Water is interlinked, and because of this, many periurban areas, including Rampur, falls prey to the impacts of urban metabolism and wastewater. My creative research project looks at this puzzle and aims to enable periurban residents to reclaim and weave water through new landscape practices, design, material and spatial elements.
Through our field work, we understood that the state provides water sparsely for domestic and sanitation use. However, irrigation, a purpose of water essential for Rampur Residents’ livelihood, is not given the same priority. Additionally, since the priority of resource distribution lies with the ‘urban’, water has become a political weapon to control and encroach on rural boundaries. On the flip side, while the local farmers in Rampur can feel the impact of degrading water quality, they fail to realise that they contribute
to it through their farming practices.
Furthermore, waterlogging is a seasonal issue for the residents due to their location in the West Bengal Gangetic Delta, especially in the southern part of the district.
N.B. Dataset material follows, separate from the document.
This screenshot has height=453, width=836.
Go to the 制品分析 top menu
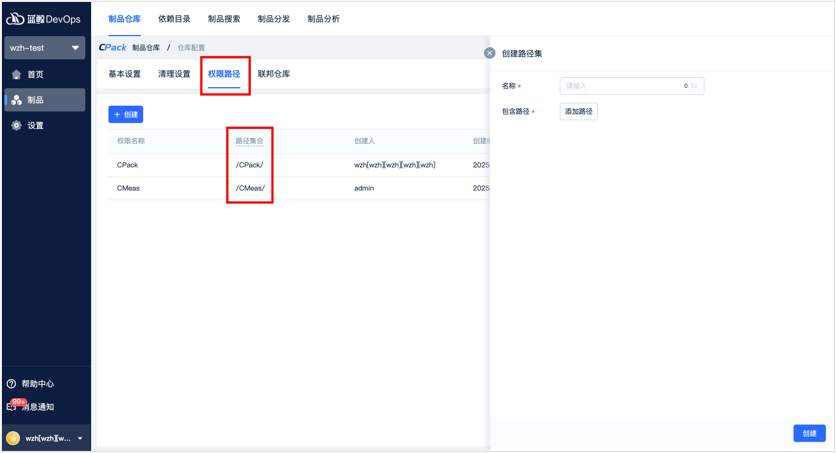click(x=323, y=19)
This has caused many to migrate closer to the city for better homes and opportunities. Thus, as a resource that is so readily available, the irony
of water poverty lies not in its absence but in its excess.
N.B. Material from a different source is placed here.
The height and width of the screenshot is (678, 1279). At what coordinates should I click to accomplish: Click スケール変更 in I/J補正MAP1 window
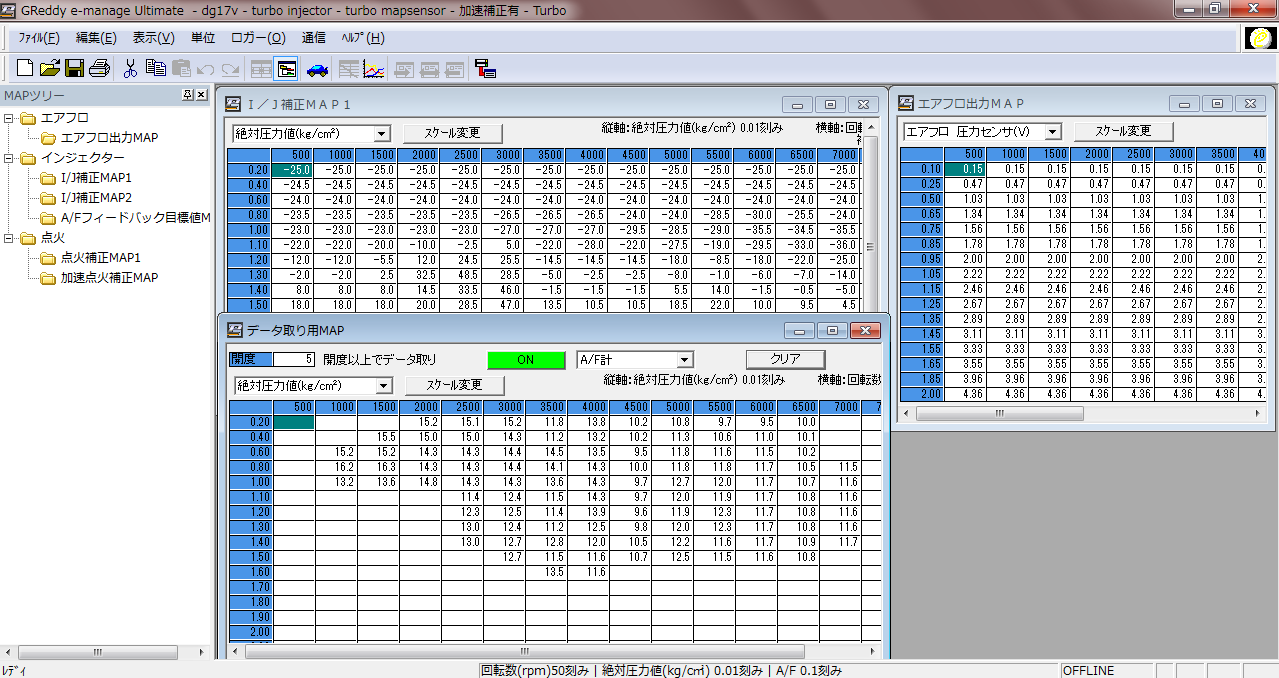click(x=452, y=134)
The goal is to use existing practices and imagine how residents might create a more novel periurban water-culture for social, economic and ecological wellbeing for humans and non-humans. The first strategy cleans the canal water. It relies on the pre-existing water siphoning methods from the canal (a socially acceptable middle-ground for water access due to legal pluralism). The water channel is armed with a new two-way infrastructure created by farmers. This new infrastructure includes filtering methods such as sand and plant-based fi lters, and agricultural waste to provide cleaner water for farming. Due to the cropping cycle, the water inlet and discharge happen through the same armature by changing the slope of the channel, removing agricultural pollutants in the process.
Secondly, new farming practices are proposed to increase crop productivity and ecological sustainability. The farmlands are used for rice growing (during Aus and Boro) and fishing (during Aman). One of the practices is crab-rice co-cultivation, which is enabled through dykes and trenches. The crabs act as guardians of the rice fields, reducing the farmers’ reliance on chemical pesticides. They double as an additional source of income.
Finally, rainwater harvesting infrastructures are proposed. Instead of a traditional RWH, it is combined with a social space that builds on the existing pond-sharing behaviour in the locality and quality of farms as a community centre. It uses rain chains and terracotta pots as filters for rainwater purification. The overflow is channelled through the structure into the tanks, ponds, and farms.
In sum, this project mitigates the reliance of periurban areas on the state for water. It instead facilitates the residents of Rampur to use the existing landscape and terrain and sculpt it to reclaim water agency.